# Rise of Flight (WW1 Flight Sim)



## BillF (Jul 21, 2009)

Been flying this one for a week now. Bar none, one of the best sims in the history of the genre.


----------



## vikingBerserker (Jul 21, 2009)

Now this is one I could get into.


----------



## BillF (Jul 22, 2009)

Oh darn forgot to post some images of the allies and some cockpits...


----------



## wheelsup_cavu (Jul 22, 2009)

vikingBerserker said:


> Now this is one I could get into.


I still don't like the CP (Copy Protection), DRM (Digital Rights Management) on this one.
I can't change it but I am not willing to accept it yet, if ever...
There was only two flyables at release, now there are 4 or 5.
If I have read things correctly you have to log into their server just to play SP offline.
You will also have to buy the planes cockpits from now on when they release a new plane if you want to fly it.
The price is around $7.70 US per cockpit at the moment.

The only thing stopping me from buying it is the DRM.
Which is the online to play requirement.
I like the planes, I like the premise, and I don't even mind the cost of the cockpits.


Wheels


----------



## BillF (Jul 22, 2009)

Well if people didn't steal software it wouldn't be an issue.

For release in the US there were four flyables. The D.VII, the Alby D.Va, Spad and Nieuport 24. The 17 came a week or so later.

I honestly could give less than a care about DRM. It doesn't impact me in any way, and since no other flight sim comes close, its worth it.

# CHALLENGES:
a) From the Rise of Flight thread, reproduce the text starting with "I still don't" and going on through "yet, if ever...".
b) Answer these questions using the Rise of Flight thread:
(i) What price per cockpit is given?
(ii) How many flyables were there for the US release?
(iii) What does wheelsup_cavu call the only thing stopping him from buying the sim?
c) List the aircraft that the Rise of Flight thread names as flyables at the US release.
The entries that follow have no connection to the Rise of Flight thread.

# DATASET:
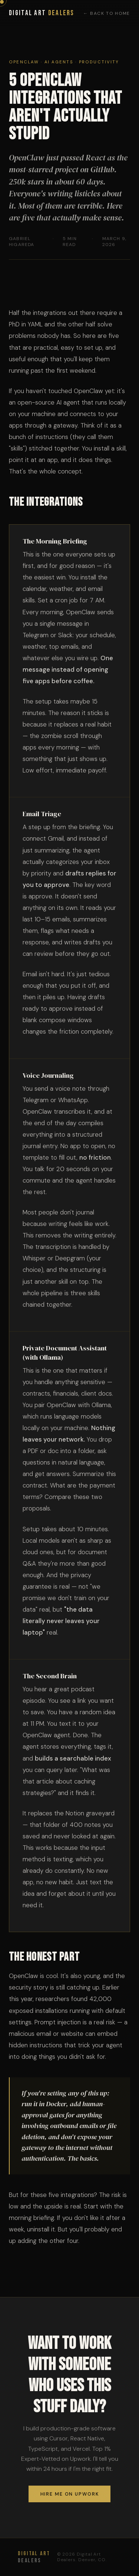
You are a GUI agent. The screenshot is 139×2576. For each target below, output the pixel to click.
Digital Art (42, 13)
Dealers (34, 2557)
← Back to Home (106, 13)
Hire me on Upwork (69, 2494)
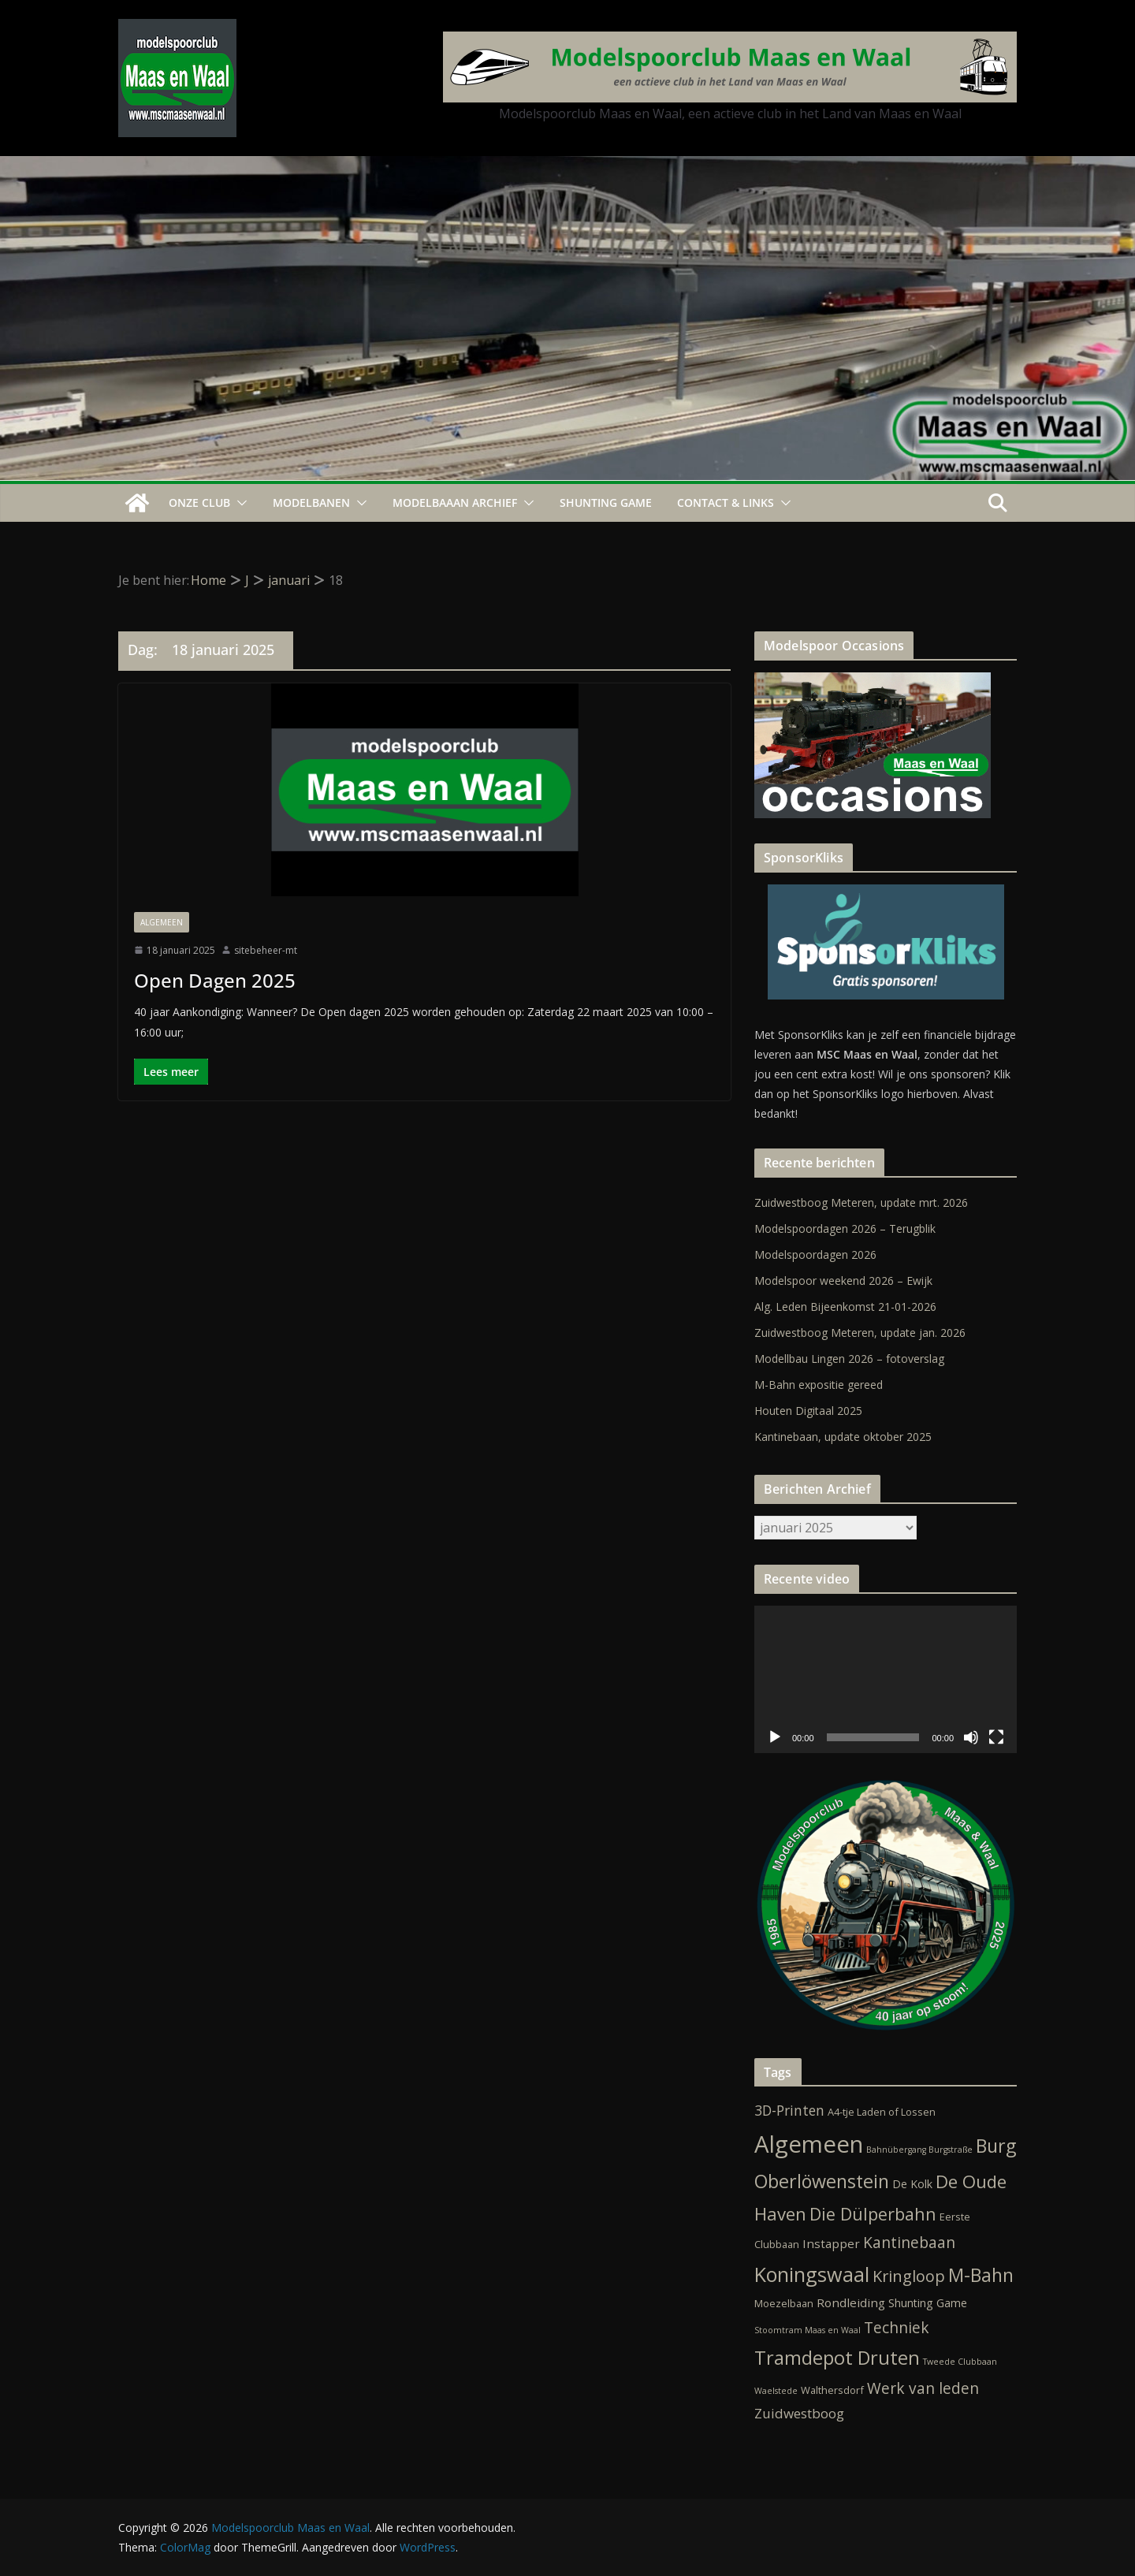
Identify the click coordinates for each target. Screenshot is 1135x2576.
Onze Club (199, 502)
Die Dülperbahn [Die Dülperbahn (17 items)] (872, 2213)
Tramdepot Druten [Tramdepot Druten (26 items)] (837, 2357)
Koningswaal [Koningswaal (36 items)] (811, 2274)
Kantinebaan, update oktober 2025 (843, 1436)
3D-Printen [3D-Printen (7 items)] (789, 2110)
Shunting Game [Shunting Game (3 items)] (927, 2302)
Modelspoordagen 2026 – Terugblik (845, 1228)
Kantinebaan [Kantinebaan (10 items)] (909, 2242)
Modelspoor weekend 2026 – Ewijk (843, 1280)
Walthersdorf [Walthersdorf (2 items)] (832, 2390)
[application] (885, 1679)
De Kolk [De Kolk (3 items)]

# SOLUTIONS TO THE PROBLEMS:
a)
I still don't like the CP (Copy Protection), DRM (Digital Rights Management) on this one.
I can't change it but I am not willing to accept it yet, if ever...

b)
(i) Around $7.70 US per cockpit.
(ii) Four.
(iii) The DRM.

c)
D.VII
Alby D.Va
Spad
Nieuport 24